7.2 – Wireless Links and Network Characteristics

• A number of important differences between a wired link and a wireless link:
  • Decreasing signal strength:
    • Electromagnetic radiation attenuates as it passes through matter. Even in free space, the signal will disperse, resulting in decreased signal strength as the distance between sender and receiver increases.
  • Interference from other sources:
    • Radio sources transmission in the same frequency band will interfere with each other.
    • In addition to interference from transmitting sources, electromagnetic noise within the environment can result in interference.
  • Multipath propagation:
    • It occurs when portions of the electromagnetic wave reflect off objects and the ground, taking paths of different lengths between a sender and receiver. Moving objects between the sender and receiver can cause multipath propagation to change over time.
• Wireless links employ powerful CRC error detection codes and link-level reliable-data-transfer protocols that retransmits corrupted frames because bit errors are more common in wireless links.
• The host receives an electromagnetic signal that is a combination of a degraded form of the original signal transmitted by the sender and background noise in the environment.
  • The Signal-to-noise ratio (SNR) is a relative measure of the strength of the received signal and this noise.
  • The SNR is typically measured in dB.
    • It is 20*the ratio of the base-10 logarithms of the amplitude of the receives signal to the amplitude of the noise.
    • A larger SNR makes it easier for the receiver to extract the transmitted signal from the background noise.
• BER = Bit error rate
• Physical-layer characteristics that are important to understand for higher-layer wireless communication protocols:
  • For a given modulation scheme, the higher the SNR, the lower the BER:
    • Since a sender can increase the SNR by increasing its transmission power, a sender can decrease the probability that a frame is received in error by increasing its transmission power.
      • There’s little gain in increasing the power beyond a certain threshold.
    • A disadvantage associated with increasing the transmission power is that it costs more energy for the sender and the sender’s transmissions are more likely to interfere with transmissions of another sender.
  • For a given SNR, a modulation technique with a higher bit transmission rate will have a higher BER:
    • • With an SNR of 10 dB, BPSK modulation with a transmission rate of 1 Mbps has a BER of less than $$10^{-7}$$, while with QAM16 modulation with a transmission rate of 4 Mbps, the BER is $$10^{-1}$$ far too high to be practically useful.
      • With an SNR of 20 dB, QAM16 modulation has a transmission rate of 4 Mbps and a BER of $$10^{-7}$$, while BPSK modulation has a transmission rate of only 1 Mbps and a BER that is extremely low.

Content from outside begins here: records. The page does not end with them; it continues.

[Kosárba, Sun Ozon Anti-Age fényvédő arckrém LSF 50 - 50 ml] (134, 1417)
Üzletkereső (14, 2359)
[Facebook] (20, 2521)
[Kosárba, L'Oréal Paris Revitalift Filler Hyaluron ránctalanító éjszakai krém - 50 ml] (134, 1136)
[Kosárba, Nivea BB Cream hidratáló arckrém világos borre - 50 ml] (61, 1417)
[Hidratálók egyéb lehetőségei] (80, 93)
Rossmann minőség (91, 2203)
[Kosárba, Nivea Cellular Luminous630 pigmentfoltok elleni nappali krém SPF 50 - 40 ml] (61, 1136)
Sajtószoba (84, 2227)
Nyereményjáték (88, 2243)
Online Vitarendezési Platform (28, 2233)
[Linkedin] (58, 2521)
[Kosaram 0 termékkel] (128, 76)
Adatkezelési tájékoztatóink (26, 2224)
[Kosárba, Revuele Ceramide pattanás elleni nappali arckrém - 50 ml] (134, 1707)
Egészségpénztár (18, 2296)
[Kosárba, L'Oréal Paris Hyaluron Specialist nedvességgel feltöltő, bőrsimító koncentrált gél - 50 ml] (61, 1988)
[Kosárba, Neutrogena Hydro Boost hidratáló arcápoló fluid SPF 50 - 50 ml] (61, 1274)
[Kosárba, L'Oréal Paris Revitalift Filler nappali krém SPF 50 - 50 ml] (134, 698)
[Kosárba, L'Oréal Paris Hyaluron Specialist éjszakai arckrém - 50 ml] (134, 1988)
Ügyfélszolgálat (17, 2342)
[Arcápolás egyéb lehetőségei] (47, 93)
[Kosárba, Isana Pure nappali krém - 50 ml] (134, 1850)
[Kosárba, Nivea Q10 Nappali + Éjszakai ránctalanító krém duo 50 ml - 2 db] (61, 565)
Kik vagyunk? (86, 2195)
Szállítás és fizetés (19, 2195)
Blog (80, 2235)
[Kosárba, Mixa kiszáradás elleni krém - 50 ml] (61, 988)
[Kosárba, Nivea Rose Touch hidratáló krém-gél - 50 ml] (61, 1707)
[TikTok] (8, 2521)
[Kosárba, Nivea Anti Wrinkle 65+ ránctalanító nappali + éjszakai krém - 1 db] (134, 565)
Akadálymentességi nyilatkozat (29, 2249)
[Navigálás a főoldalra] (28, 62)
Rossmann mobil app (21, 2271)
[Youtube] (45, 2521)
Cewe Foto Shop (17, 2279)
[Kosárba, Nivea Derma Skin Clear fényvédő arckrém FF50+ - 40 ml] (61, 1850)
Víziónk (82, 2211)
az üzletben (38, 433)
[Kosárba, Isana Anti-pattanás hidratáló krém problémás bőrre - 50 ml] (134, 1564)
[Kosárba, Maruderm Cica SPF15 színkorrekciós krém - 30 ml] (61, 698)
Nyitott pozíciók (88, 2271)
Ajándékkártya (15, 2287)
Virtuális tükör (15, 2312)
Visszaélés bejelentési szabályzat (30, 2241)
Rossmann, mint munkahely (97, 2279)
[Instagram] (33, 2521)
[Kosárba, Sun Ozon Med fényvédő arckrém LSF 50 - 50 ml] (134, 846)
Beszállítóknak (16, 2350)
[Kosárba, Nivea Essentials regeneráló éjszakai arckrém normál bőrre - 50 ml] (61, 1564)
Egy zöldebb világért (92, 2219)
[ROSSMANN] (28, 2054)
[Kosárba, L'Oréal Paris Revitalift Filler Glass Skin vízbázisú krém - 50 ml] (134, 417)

      • If one can tolerate a BER of $$10^{-7}$$, the higher transmission rate offered by QAM16 would make it the preferred modulation technique in this situation.
  • Dynamic selection of the physical-layer modulation technique can be used to adapt the modulation technique to channel conditions:
    • The SNR many change as a result of mobility or due to changes in the environment.
    • Adaptive modulation and coding are used in cellular data systems and in the 802.11 WiFi and 4G cellular data networks.
      • This allows the selection of a modulation technique that provides the highest transmission rate possible subject to a constraints on the BER, for a given channel characteristics.
• Suppose that Station A is transmitting to Station B, and that Station C is transmitting to Station B.
  • Hidden Terminal problem:
    • Physical obstructions in the environment may prevent A and C from hearing each other’s transmission, even though A’s and C’s transmissions are indeed interfering at the destination B.
  • A second scenario that also results in undetectable collisions at the receiver:
    • Results from the fading of a signal’s strength as it propagates through the wireless medium. Thus A’s and C’s signals are strong enough to interfere with each other, but not for A and C to detect it.